On Virtue Signaling

John David Pressman

The following is adapted from a post I made on an online forum in reply to someone using the phrase ‘virtue signaling’ in the painful way that has become common recently which strips it of meaning. I decided to delete that post on second thought since reading their words more closely the use was defensible and it’s not kind to call somebody out in public like that. However what I wrote is something I would like to be able to link people to in the future so I’m putting it here.

In evolutionary psychology, ‘signaling’ is when you do something that ostensibly has negative fitness to prove you can get away with it. Like how peacocks grow a beautiful multicolored tail that serves no purpose but consumes lots of resources, to prove that they have excess resources to burn and are therefore extra fit. One argument goes that a college degree is merely a selection filter for intelligent conscientious people with enough money to pay for it1, which would make it signaling gone rampant that put an entire generation in debt.

Virtue signaling then would be when you do something costly like donate 10% of your income to charity, which has the dual benefits of making you seem generous and pointing toward your ability to live on only 90% of your income without seeming a braggart. Another form of virtue signaling is making bold statements which might get you punished to prove you’re socially powerful enough not to worry about the consequences, or avoid them entirely.2 For example, if your ‘scientific’ field is socially powerful you might be able to get away with putting awful arguments in your textbook to prove that you’re so powerful nobody dares call them out.3 A related but distinct form is supporting unpopular causes for much the same reasons.

Virtue signaling is NOT: Trying to portray yourself as more virtuous than you actually are (though this is tangentially related), ‘anything that has to do with left wing politics’, ‘anything that has to do with arguments based around purity intuitions’, ‘anything someone else says that you don’t like’, etc.

Finally, be careful reaching for complex explanations like this as a first response to something. People donating to charity are probably doing it because they sympathize with someones plight and want to help. That person saying something outrageous and provocative on twitter may just be venting. The textbook author might just be bad at argument. People are probably mostly sincere when they say things. Stay calm, apply Occam’s Razor: the simplest explanation that fits the evidence is usually the most likely.
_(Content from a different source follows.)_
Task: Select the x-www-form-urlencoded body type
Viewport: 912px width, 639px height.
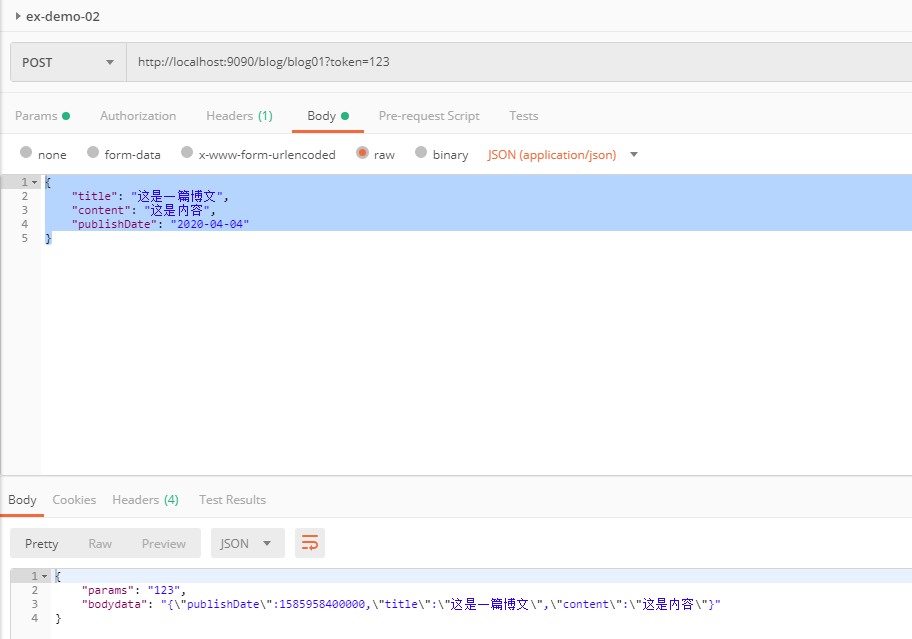Action: (x=187, y=153)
  1. Rather than its stated purpose of providing an education to hungry minds. 

  2. This mechanism might help explain otherwise seemingly inexplicable things said by political extremists on whatever side you like to rage at. 

  3. It is left as an exercise for the reader if anybody would ever actually do this (let alone if it would ever make sense to actually do this), even if they were only aware it’s what they’re doing at a near unconscious level.